Here, the type declaration says that the function takes an integer as the argument and a list of objects of the a type, and returns a new list of the same type. Also Haskell allows partial application of a function. For example, you can construct a function that takes first five elements of the list as follows:

take5 :: [a] -> [a]
take5 = take 5

Also functions are themselves objects, that is, you may pass a function as an argument to another function. Prelude defines map function as a function of a function:

map :: (a -> b) -> [a] -> [b]

map takes a function and applies it to each element of the list. Thus functions are first-class citizens in the language and it is possible to manipulate with them as if they were normal objects.

Datatypes

Datatype is the core of a strongly-typed language as Haskell. The distinctive feature of Haskell datatypes is that they all are immutable; that is, after an object is constructed it cannot be changed. It might be weird for the first sight, but in the long run, it has several positive consequences. First, it enables computation parallelization. Second, all data is referentially transparent; that is, there is no difference between the reference to an object and the object itself. These two properties allow the compiler to reason about code optimization at a higher level than what the C/C++ compiler can.

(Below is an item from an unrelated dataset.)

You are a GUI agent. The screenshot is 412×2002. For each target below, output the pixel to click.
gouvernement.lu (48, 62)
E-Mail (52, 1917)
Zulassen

Now, let's turn to our domain model to show how datatypes are defined in Haskell. Consider data model in a quote-driven market. The market maker posts bid and ask quotes. We can express these facts in Quote.hs.

The following are the three common ways to define datatypes in Haskell:

  • The first declaration just creates a synonym for an existing datatype and type checker won't prevent you from using Integer instead of TimeStamp. Also, you can use a value of the TimeStamp type with any function that expects to work with an Integer datatype.

  • The second declaration creates a new type for prices and you are not allowed to use Double instead of Price. The compiler will raise an error in such cases and thus it will enforce the correct usage.

  • The last declaration introduces Algebraic Data Type (ADT) and says that the Quote type might be constructed either by the AskQuote data constructor, or by BidQuote with timestamp and price as its parameters. The Quote itself is called as a type constructor.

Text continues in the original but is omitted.